Hundreds of people who came to watch their loved ones graduate from Coppin State University were turned away Saturday after the venue filled to capacity, and the staff suspected counterfeit tickets were to blame.
Clara Phillips came to Baltimore from Houston to watch her son, Stephen Calvit, walk across the stage to accept his master's degree. When she got inside the Joseph Meyerhoff Symphony Hall, she said staff closed the doors to the auditorium and things began to get rowdy. The scene became chaotic as people tried to push through, several witnesses said, with elderly people and children in danger of being shoved by the crowd. Police were summoned. Phillips, 58, said she left in a hurry.
Visibly upset, Phillips waited outside the Meyerhoff as the ceremony went on inside. She said she made special arrangements to get off work to attend the commencement ceremony.
"They're going to ask, how was the graduation?" Phillips said of her coworkers. "I'm going back to Texas to tell them I missed it."
A man who said he worked for the Meyerhoff but declined to give his name said the venue was filled to capacity about 20 minutes before the 9 a.m. ceremony. He estimated that 300 people were turned away and that officials suspect tickets were counterfeited. The fire code allows 2,440 people inside the hall, though staff let some people watch the ceremony on a television in the lobby.

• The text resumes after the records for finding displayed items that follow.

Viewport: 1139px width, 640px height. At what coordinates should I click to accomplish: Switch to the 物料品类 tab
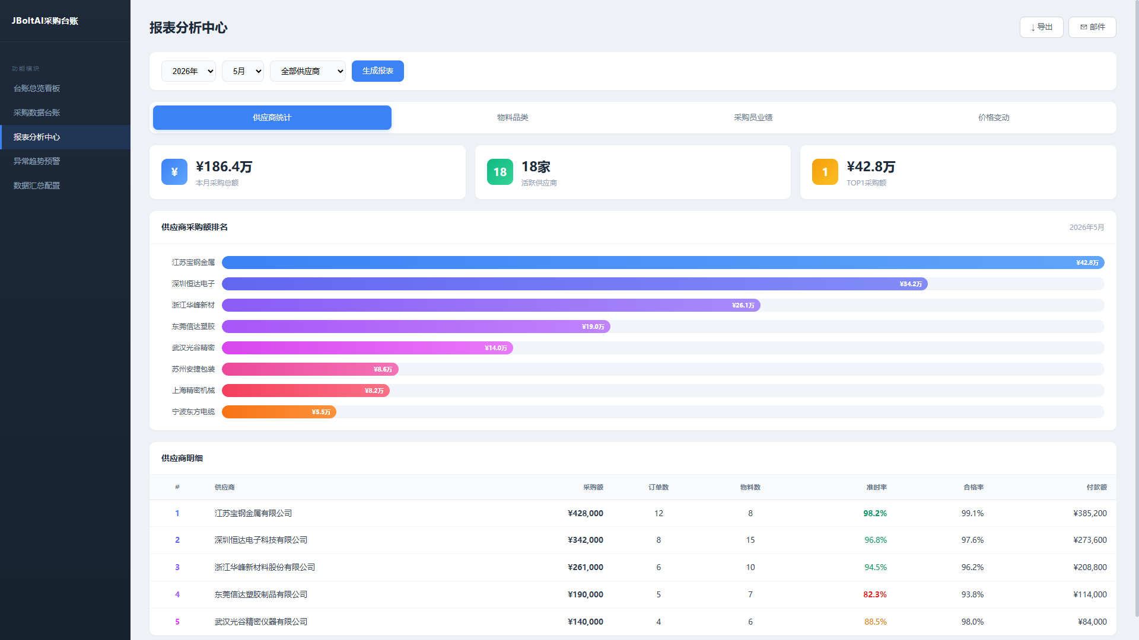pyautogui.click(x=513, y=117)
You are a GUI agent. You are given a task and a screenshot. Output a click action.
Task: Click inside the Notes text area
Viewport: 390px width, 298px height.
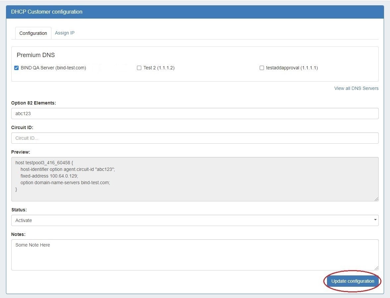(x=195, y=255)
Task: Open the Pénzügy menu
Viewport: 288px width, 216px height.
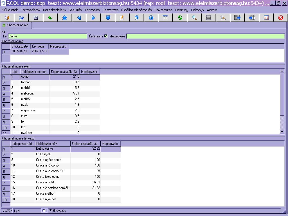Action: click(181, 10)
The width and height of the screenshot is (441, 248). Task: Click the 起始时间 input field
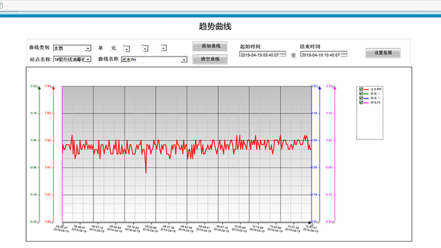tap(259, 55)
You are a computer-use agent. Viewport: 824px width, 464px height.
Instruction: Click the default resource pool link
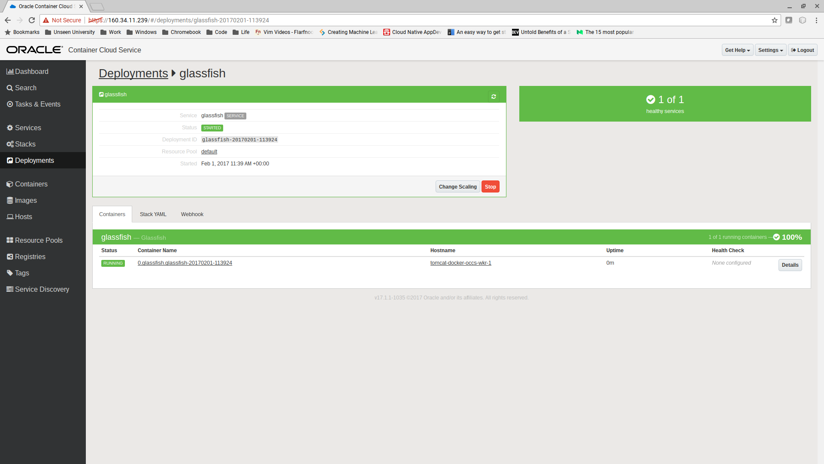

The Meyerhoff employee apologized to some who were standing outside the Meyerhoff's locked doors.
"It was a safety issue," he said of the decision to turn people away.
The tickets were all general admission and were not scanned, said the Meyerhoff employee and those who were turned away.

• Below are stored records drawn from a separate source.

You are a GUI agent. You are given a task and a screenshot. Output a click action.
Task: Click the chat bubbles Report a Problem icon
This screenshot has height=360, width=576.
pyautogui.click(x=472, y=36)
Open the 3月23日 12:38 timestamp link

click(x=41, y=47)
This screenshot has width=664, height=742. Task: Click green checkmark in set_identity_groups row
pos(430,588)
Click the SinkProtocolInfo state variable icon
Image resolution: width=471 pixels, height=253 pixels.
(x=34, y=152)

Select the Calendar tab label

"Today, Coppin State graduated one of the largest classes in its 114-year history," Coppin spokeswoman Tiffany R. Jones said in a statement. "It's unfortunate that guests of graduates who arrived more than an hour into the ceremony, were not able to gain entry, as we were at capacity. Coppin State and the Meyerhoff are investigating the possibility of counterfeit tickets."
Jimmy Cook, a Coppin alumnus who came to watch his stepson graduate, said the situation was "unbelievable."

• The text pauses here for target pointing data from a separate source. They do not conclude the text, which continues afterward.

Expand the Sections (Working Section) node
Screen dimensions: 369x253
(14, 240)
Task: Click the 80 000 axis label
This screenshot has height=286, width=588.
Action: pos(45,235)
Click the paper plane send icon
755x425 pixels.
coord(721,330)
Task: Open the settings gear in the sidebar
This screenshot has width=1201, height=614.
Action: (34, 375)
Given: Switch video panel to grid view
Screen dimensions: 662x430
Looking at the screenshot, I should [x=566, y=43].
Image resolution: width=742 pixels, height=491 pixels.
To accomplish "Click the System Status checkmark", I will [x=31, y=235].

"I'm very upset," said Cook, 61, of Baltimore. "Graduation is a one-in-a-lifetime moment, and to not be able to share that is very disappointing."
"It really doesn't make any sense," said Curtis Brunson, who dressed up in a suit and brought flowers to give to his graduating wife, Sallah. "A lot of people supported their loved ones so they could get here — this is the payoff. To not be able to see them get their diploma is a crying shame."